## READING TEXT
........

Understanding Christian Religious Trauma

Understanding Christian religious trauma

When I was in my early twenties, I started seeing a therapist to get help with my constantly spiking anxiety and poor self-esteem. I was having trouble making friends in New York City, in part because I was very slow to trust people enough to open up to them, and then often allowed people to walk all over me once they did. I also struggled with a lot of discomfort when I had even a minor difference of opinion with other people – coworkers, my brothers, even my girlfriend – I could not shake the sense that one of us was “right” and the other was “wrong”.

In one session, I finally shared something with my therapist that I realize in retrospect should have pointed to the heart of the matter of what was going on with me. I explained that despite being in a happy, fulfilling gay relationship for several years and having acted as a role model for my peers when I held leadership roles in my college’s LGBTQ student society throughout my undergraduate career, I still had a lot of shame about having sex and my sexuality. Moreover, I strongly suspected that most people were secretly disgusted by me too.

........

## BRIEF
Continue the personal essay on Christian religious trauma, starting right after its last sentence.

## SOURCE MATERIAL

........

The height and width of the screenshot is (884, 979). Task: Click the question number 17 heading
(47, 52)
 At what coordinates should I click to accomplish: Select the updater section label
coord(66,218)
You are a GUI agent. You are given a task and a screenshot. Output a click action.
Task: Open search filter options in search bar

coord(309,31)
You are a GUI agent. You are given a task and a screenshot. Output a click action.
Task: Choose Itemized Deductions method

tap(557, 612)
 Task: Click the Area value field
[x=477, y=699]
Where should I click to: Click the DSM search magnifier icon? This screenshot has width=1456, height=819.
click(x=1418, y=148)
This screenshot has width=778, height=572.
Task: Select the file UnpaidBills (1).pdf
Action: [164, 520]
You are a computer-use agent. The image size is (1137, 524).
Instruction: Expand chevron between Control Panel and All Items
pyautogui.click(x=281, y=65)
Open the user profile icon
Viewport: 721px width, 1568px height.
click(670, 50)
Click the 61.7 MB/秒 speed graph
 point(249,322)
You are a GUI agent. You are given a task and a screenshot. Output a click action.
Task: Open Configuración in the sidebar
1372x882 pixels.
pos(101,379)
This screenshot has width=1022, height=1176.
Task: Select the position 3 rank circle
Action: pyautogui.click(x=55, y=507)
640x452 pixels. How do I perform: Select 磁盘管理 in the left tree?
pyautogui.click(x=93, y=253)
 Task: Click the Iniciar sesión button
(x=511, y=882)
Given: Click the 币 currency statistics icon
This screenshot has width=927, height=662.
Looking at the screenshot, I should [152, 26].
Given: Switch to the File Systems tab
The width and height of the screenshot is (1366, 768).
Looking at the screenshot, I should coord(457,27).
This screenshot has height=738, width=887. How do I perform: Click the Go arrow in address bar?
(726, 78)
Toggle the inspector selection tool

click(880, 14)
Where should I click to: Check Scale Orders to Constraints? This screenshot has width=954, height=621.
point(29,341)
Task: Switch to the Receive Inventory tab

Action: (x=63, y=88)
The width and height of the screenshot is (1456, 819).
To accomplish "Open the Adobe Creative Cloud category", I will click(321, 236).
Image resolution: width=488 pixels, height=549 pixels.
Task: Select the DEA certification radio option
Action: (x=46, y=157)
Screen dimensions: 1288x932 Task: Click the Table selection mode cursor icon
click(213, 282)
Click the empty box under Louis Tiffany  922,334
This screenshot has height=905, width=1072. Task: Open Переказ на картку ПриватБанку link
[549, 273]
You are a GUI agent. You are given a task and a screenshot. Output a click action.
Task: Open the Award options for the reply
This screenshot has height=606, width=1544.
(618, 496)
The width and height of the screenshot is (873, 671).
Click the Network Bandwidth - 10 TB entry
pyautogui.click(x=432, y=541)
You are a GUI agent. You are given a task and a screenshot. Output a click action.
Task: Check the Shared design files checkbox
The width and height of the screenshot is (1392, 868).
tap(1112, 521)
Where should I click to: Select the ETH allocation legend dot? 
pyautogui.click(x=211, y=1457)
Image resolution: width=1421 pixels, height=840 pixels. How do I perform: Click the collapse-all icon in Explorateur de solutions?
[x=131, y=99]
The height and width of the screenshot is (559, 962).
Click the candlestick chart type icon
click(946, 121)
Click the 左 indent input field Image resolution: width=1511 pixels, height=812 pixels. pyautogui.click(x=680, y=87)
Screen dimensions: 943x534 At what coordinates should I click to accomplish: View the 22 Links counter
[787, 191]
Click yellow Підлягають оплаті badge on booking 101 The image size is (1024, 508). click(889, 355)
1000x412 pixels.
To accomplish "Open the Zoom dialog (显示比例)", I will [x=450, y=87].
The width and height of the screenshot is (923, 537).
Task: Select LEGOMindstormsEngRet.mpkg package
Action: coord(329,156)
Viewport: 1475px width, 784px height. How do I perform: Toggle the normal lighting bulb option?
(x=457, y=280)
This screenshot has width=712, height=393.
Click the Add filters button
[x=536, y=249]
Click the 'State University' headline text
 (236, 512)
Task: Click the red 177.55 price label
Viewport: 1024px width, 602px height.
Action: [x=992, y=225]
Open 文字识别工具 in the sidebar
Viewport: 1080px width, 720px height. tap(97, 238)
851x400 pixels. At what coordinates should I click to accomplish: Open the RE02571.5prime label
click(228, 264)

........

## TASK RESULT
To make a long story short, my therapist’s dismissal of my fears (“but this is New York City, nobody here cares if you’re gay, straight, whatever!”) and attempt to treat me with CBT for generalized anxiety went nowhere. I was going through something more complicated than typical anxiety and different from the internalization of mainstream society’s inherent homophobia.

I had been raised in a conservative Catholic religious context for the first seventeen years of my life – and now six years later, despite not identifying as religious or even spiritual at that time, I was suffering from Christian religious trauma.

What is Christian religious trauma?


Briefly stated, Christian religious trauma is an umbrella term for physical, psychological, emotional, sexual, and spiritual abuses and/or harmful treatment that occurs in Christian religious contexts – such as churches, schools, religious organizations, or familial or peer settings where Christianity is a core organizing component. Any person impacted by harmful treatment carried out in the name of Christian ideas or teachings can experience Christian religious trauma, regardless of age, demographics, or identification with or belief in Christianity.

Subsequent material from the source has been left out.